Effects of high K⁺ intake on total expression and surface expression of γ-epithelial Na⁺ channel (γENaC) protein in the rat kidney. Animals were fed with either control K⁺ (1% KCl) or high K⁺ (5% KCl) for 7 days. Kidneys were homogenized, and microsomes were prepared. A: 40 µg of microsome protein were loaded onto polyacrylamide gels, proteins were separated by electrophoresis, and gels were stained using antibody to γENaC protein. Each lane was loaded with microsomes from a different animal. B: biotinylated proteins were isolated using Neutravidin beads. Eluates from 1.1 mg microsome protein were loaded onto polyacrylamide gels, proteins were separated by electrophoresis, and gels were stained using antibody to γENaC protein. Each lane was loaded with eluate from a different animal. C: band densities were measured and normalized to the mean density of control K⁺-treated samples. Bars represent means ± SE for four pairs of animals.

Figure 7.

Effects of high K⁺ intake on total expression and surface expression of phosphorylated Ser552 (pS552) Na⁺/H⁺ exchanger isoform 3 (NHE3) protein in the rat kidney. Animals were fed with either control K⁺ (1% KCl) or high K⁺ (5% KCl) for 7 days. Kidneys were homogenized, and microsomes were prepared. A: 40 µg of microsome protein were loaded onto polyacrylamide gels, proteins were separated by electrophoresis, and gels were stained using antibody to pS552 NHE3 protein.

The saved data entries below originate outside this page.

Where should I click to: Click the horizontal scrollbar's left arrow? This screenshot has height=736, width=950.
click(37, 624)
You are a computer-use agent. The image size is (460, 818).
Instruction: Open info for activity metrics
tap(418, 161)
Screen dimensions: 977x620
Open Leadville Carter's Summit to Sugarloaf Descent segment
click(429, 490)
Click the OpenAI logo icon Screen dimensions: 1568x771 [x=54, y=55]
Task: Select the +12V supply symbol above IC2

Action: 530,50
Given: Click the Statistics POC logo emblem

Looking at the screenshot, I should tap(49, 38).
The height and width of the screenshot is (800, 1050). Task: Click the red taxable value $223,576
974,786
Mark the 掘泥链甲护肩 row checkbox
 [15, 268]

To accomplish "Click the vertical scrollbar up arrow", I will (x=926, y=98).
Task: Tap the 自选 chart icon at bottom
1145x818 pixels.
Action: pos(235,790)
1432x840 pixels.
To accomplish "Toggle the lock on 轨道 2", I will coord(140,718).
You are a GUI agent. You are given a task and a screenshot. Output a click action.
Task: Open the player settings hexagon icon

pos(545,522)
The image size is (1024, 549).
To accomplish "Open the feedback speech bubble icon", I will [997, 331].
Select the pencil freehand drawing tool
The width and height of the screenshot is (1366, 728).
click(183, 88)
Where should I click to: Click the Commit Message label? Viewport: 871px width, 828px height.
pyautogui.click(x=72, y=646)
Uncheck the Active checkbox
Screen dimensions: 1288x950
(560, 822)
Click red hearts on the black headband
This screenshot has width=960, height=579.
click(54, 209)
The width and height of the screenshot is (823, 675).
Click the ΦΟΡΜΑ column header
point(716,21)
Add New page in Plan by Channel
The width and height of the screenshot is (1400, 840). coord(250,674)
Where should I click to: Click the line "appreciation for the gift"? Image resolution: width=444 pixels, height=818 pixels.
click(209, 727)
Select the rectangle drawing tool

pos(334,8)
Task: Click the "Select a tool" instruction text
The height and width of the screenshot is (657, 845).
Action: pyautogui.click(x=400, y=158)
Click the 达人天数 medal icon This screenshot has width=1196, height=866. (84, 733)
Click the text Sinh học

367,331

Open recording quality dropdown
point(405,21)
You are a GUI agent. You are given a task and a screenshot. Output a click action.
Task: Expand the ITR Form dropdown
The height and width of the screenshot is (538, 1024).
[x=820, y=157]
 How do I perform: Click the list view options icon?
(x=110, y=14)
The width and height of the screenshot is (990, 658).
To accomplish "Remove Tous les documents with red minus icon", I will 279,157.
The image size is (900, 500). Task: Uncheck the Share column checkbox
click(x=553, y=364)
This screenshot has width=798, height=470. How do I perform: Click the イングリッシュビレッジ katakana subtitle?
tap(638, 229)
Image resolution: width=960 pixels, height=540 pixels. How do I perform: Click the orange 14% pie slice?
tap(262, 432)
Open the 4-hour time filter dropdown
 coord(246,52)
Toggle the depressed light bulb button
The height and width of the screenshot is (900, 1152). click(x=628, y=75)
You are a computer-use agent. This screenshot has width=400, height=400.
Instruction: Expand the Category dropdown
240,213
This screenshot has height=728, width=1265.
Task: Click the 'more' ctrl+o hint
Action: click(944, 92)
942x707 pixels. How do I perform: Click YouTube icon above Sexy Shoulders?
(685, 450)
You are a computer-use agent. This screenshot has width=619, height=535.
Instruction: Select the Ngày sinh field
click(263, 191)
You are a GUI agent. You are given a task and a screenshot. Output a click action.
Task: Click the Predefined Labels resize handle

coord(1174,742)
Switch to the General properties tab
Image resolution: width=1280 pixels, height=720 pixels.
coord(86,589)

Each lane was loaded with microsomes from a different animal. B: biotinylated proteins were isolated using Neutravidin beads. Eluates from 820 µg microsome protein were loaded onto polyacrylamide gels, proteins were separated by electrophoresis, and gels were stained using antibody to pS552 NHE3 protein. Each lane was loaded with eluate from a different animal. C: band densities were measured and normalized to the mean density of control K⁺-treated samples. Bars represent means ± SE for four pairs of animals.

Figure 8.

Effects of high K⁺ intake on protein expression. Animals were fed with either control K⁺ (1% KCl) or high K⁺ (5% KCl) for 7 days. Kidneys were homogenized, and microsomes were prepared. Equal amounts of protein from an individual animal were loaded onto each lane of polyacrylamide gels [Na⁺-glucose transporter 2 (SGLT2): 7 µg, claudin-2 (Cldn2): 35 µg, electrogenic Na⁺-bicarbonate cotransporter 1 (NBCe1): 35 µg, claudin-10 (Cldn10) 7 µg, and phosphoenolpyruvate carboxykinase 1 (PEPCK): 30 µg]. Samples were separated by electrophoresis, and blots were stained using antibodies to the indicated protein. Band densities were measured and normalized to the mean density of control K⁺-treated samples, as indicated by the numbers above each blot indicating means ± SE for four pairs of animals. *Statistically significant difference (P < 0.05 by t test) between high K⁺- and control K⁺-treated animals.